S:(やや難しい抽象的な話になったためか、無表情に聞いている)

T:では、もう1つの「自分の志をしっかり持ちましょう」っていう方の話の中身は何だったか覚えているでしょうか?

S:(反応はない)

T:なかなか一言では…。

A子:(何か言う)

T:(A子に)何? A子さん、何か言おうとしていることは?

A子:国語辞典で調べたら…。

T:「国語辞典で調べたら」っていう話をされた?

S:(数名が「ああ!」と言う)

T:志っていうことばを調べたらという話をされた?

A子:(うなずいて)そこから始まった。

T:そこから話が始まったわけね。

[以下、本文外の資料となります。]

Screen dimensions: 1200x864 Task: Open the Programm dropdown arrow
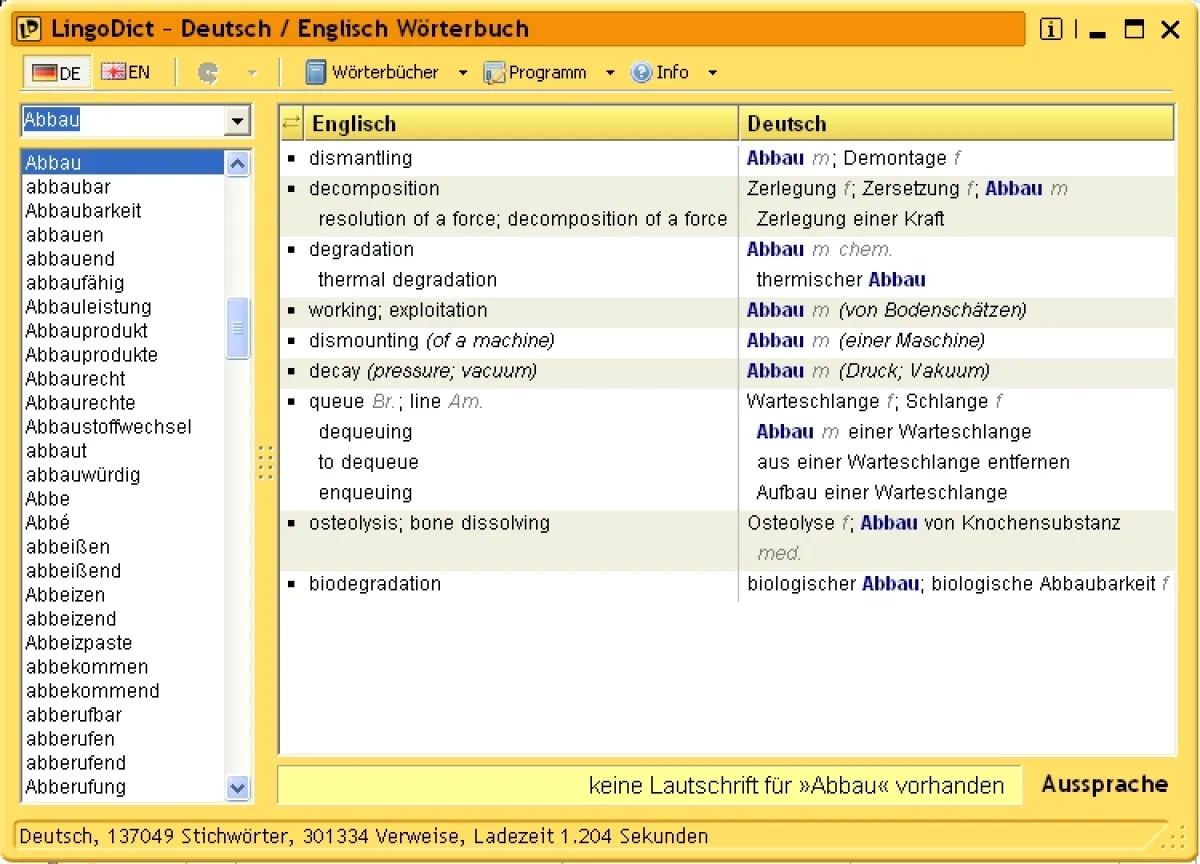coord(610,73)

私のメモによると…(手帳を見る)、私もメモをしてないと忘れちゃうので…、「自分の心に決めた目標」ということ。そして、「それを実現するために努力することが大事ですよ」っていうお話をされたと思います。ですので、AA先生の話と併せてですね、みなさんにはそれを覚えていてほしいなと思います。

S:(やや飽きてきたような表情になる)

T:実は、校長先生がお話しする前に、私の方では2年生の一番最後の話の続きとして、みなさんには思い出してもらいつつ、プラスアルファで話しておきたいなということがあります。

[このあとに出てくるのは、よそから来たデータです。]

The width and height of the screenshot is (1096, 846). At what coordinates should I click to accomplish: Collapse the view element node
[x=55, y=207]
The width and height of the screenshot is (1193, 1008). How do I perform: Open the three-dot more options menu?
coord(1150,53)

S:(明らかに「これからさらに別の話をするのかよ…」という表情になる)T:それは、修業式の日に私が数字を書きました。何の数字を書いたか覚えてる?

S:(数名が「1、2、3」と言う)

T:1、2、3、…。

E男:0(ゼロ)。

T:1、2、3、0。なんかそこに…、1、2、3に何か加えなかった?

F子:20?

T:20にしたり? あるいは?

E男:10。

T:10は出してない。

E男:30。

T:30。30は何だったか覚えてる?

E男・A子:先生の教員生活。

T:そうですね。20は?

E男:筑波に来て…。

S:(E男に続いて「筑波に来て20年」と言う)

T:そうですね。よく覚えてくれていましたね。で、0は実は…、話をしませんでした。0はなぜ出したと思いますか? まずみなさんにとって0とは?

A子:残りの日数。あっ、ちがうか。

D子:2年生の残りの日数。

T:いや、いや。そういう意味ではない。「3年生になって」とか、「2年間過ごして」とか、「1年間このクラスで過ごして」なんていうその流れからの0。

D子:「2度と同じ日は来ない」的な…。

T:あああ~。

F男:格好いい!

S:(F男の発言に数名が「格好いい!」と言い、笑いが起こる)

T:ちょっと格好よすぎて、深すぎる。先生はそこまで思考が深くないので、浅い人間なんで、もうちょっと浅い視点で結構です。

S:(しばらく沈黙する)

G男:(何か言う)

T:(G男に)何? G男くん、何言ったの?

G男:いや、H男くん(G男の斜め前の生徒)が言ってたんですけど…、くだらない話なんですけど…、余命。

T:余命?

S:(笑いが起こる)

A子:死ぬのか?

T:それは何? 先生が余命0なの?

S:(爆笑が起こる)

I男:H男~!

S:(I男の発言を受けて数名が「H男~!」と言う)

T:この0は、もちろんみなさんが今までいろいろ積み重ねてきたことを否定するわけじゃないんだけど、やはり改めて今日書いてくれた人の中にもけっこういますよね?(「3年生になって」という作文の束をパラパラとめくる)「初心に返る」とかですね。その初心という意味での0です。改めてここまで築いてきたことを捨てる必要はないけれども…。でも、ここまでやってきて、「あれはできてなかったな」とか、「こういうことはまずかったな」っていうものは、やはり1回チャラにしてもらって、0からスタートしてほしいなと思っています。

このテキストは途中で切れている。